Brooklyn Rivera, a 73-year-old Miskito Indigenous leader, politician and long-time advocate for Indigenous rights in Nicaragua, has died after spending nearly three years in government custody with no contact with the outside world. Nicaragua's Ministry of Health confirmed his death on Sunday, attributing it to a bacterial infection that developed following a COVID-19 infection, which caused physical and neurological deterioration, multiple organ failure and a cirrhotic liver. The government took 15 hours to announce his death and has refused to release his body to his family, according to opposition media reports.

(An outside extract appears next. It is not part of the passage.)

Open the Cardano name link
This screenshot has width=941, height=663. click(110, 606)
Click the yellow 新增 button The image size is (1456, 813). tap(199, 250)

Rivera had been held in enforced disappearance since his arrest in September 2023, when he was charged with alleged terrorism after secretly re-entering Nicaragua following a ban imposed by the government of co-presidents Daniel Ortega and Rosario Murillo. Earlier that year, Rivera had travelled to Geneva to address a United Nations forum on Indigenous peoples, where he delivered remarks critical of the Nicaraguan government. His detention went officially unacknowledged for more than a year, and his family was barred from seeing him. The first public indication of his condition came only last week, when the government released photographs showing an emaciated Rivera intubated in a Managua hospital — images that sparked immediate international outcry and calls for his release.
Reed Brody, an American human rights lawyer and member of the UN Group of Human Rights Experts on Nicaragua, rejected the government's account of Rivera's death.